Set out exactly every line of the entries below, starting at the line that holds "Open 'Show invoice" and stopping after the line that holds "Screen dimensions: 1189x659".
Data for this exercise START
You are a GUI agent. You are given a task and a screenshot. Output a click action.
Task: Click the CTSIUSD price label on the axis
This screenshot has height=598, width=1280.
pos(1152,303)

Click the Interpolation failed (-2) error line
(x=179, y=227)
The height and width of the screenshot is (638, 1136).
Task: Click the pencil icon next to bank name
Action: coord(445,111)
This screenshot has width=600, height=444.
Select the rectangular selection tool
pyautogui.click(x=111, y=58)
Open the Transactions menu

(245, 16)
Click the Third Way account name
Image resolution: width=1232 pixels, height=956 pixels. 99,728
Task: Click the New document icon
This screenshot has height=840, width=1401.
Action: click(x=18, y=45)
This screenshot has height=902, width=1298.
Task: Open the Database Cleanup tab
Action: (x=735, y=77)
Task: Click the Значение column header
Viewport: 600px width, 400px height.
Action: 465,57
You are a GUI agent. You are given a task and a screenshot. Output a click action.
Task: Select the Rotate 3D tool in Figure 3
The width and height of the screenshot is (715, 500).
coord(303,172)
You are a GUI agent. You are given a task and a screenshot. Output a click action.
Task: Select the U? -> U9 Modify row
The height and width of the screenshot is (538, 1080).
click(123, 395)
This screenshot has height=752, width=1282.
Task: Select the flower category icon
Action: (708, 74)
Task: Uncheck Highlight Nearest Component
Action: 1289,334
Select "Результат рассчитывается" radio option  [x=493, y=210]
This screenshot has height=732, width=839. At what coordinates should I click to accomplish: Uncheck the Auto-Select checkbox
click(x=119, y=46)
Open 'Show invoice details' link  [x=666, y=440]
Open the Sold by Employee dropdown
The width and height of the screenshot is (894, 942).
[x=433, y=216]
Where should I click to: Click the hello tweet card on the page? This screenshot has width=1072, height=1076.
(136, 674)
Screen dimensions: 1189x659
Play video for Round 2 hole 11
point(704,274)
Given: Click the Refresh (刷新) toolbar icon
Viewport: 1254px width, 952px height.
Data for this exercise END
> _Expected answer_:
Open 'Show invoice details' link  [x=666, y=440]
Open the Sold by Employee dropdown
The width and height of the screenshot is (894, 942).
[x=433, y=216]
Where should I click to: Click the hello tweet card on the page? This screenshot has width=1072, height=1076.
(136, 674)
Screen dimensions: 1189x659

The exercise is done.